I’m not big on collecting stuff, but I love nicknack's that I picked up during my travels, especially those that where cheap, small and useless – the exact things this new shop should store. For example, my friend has a collection of fridge magnets he bought during his time in the USA, and it looks great.
I hope that ‘’river’’ visitor will be able to get “Greetings from Novi Sad’’ or ‘’Novi Sad ain’t half Bad’’ magnets soon.

Inviting investors to Serbia

Like most of the eastern European countries, Serbia is in need of more foreign investment into domestic tourism. Local business investors usually favor heavier industries or commerce sectors, rather then tourism, which is seen as more of an exotic and risky opportunity.

On recent Travel Trade Show that was organized in Berlin, Serbian government promoted its plans for bringing more investment into the tourism sector. Except for the usual rhetoric about our untouched natural beauties, Serbia’s improving image (at least, they hope it’s improving) and so fort, I think two things stand up for investors that are (rightly so) interested in profit, and not the improvement of our world-standing.

First of those is the expansion and promotion of archeological sites from the Roman era, so called ‘’Emperors Route’’ – I believe this is really a potential for development. Ancient Roman sites are always interesting and have a big appeal to most people.

The other thing, although less spectacular, is a planned cycling track alongside Danube, which is intended to promote bicycle tourism. This could be a jackpot for some low to medium investments – the landscape through which Danube flows is very flat, green and tranquil, and good basic infrastructure is already there. With some well planed tours that last 4-7 days, Serbia could easily get on the eco-tourist maps.

So, where do you want to put your money - ancient Rome or bicycles?

Karlovci Christmas festivities

Although the New Year holiday season is whining down, there are still some events that are ongoing. In Serbia, majority of the population is Christian-Orthodox, and according to the old Julian calendar, New Year falls on January 14.

In Sremski Karlovci, a traditional event called ‘’Karlovci Christmas festivities’’ started in December, but will end on the 14th.
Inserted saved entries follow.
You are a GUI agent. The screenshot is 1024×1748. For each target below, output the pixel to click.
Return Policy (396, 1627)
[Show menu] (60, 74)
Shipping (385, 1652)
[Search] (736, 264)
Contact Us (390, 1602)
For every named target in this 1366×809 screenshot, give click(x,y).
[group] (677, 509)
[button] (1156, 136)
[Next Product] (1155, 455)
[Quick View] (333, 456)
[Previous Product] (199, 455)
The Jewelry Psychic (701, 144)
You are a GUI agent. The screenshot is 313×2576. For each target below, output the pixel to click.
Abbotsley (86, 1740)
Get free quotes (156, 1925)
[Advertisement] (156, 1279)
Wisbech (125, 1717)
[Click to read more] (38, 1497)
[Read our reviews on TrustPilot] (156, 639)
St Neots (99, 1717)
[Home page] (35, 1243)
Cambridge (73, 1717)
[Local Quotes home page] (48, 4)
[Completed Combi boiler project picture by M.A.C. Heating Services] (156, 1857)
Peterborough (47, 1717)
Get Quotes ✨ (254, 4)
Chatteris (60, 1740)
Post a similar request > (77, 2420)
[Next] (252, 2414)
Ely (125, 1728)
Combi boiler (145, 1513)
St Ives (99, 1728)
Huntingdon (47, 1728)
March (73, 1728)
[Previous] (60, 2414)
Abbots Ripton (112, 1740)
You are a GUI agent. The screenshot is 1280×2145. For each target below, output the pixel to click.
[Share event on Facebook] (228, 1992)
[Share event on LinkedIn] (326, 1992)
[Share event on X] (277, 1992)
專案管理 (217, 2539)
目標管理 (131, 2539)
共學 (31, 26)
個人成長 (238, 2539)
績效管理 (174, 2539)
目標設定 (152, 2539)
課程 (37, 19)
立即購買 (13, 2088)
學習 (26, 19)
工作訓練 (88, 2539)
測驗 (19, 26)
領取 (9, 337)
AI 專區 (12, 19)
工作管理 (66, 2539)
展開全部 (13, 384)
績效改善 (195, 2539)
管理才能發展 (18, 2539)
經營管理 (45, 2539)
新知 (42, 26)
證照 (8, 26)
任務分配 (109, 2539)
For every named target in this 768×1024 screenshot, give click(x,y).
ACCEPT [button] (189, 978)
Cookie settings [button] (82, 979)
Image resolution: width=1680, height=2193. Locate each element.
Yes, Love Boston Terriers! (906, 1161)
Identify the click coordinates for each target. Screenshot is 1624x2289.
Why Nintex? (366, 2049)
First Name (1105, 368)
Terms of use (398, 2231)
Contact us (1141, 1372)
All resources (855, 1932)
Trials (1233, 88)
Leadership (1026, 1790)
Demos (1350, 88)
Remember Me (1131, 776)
Every year more and more people visit this event because of it broad and interesting subjects: culture, spiritual heritage, traditional folk values. All of this is presented in a modern, multimedia fashion.

If you like to learn more about local culture and, especially, spiritual and religions heritage (Sremski Karlovci is a very important center for both), on the 13th you can see the preparation for the Orthodox New Year in the church of St. Nikolaja around midnight, or New Year mass and church choir concert on the 14th , starting in 9:30AM.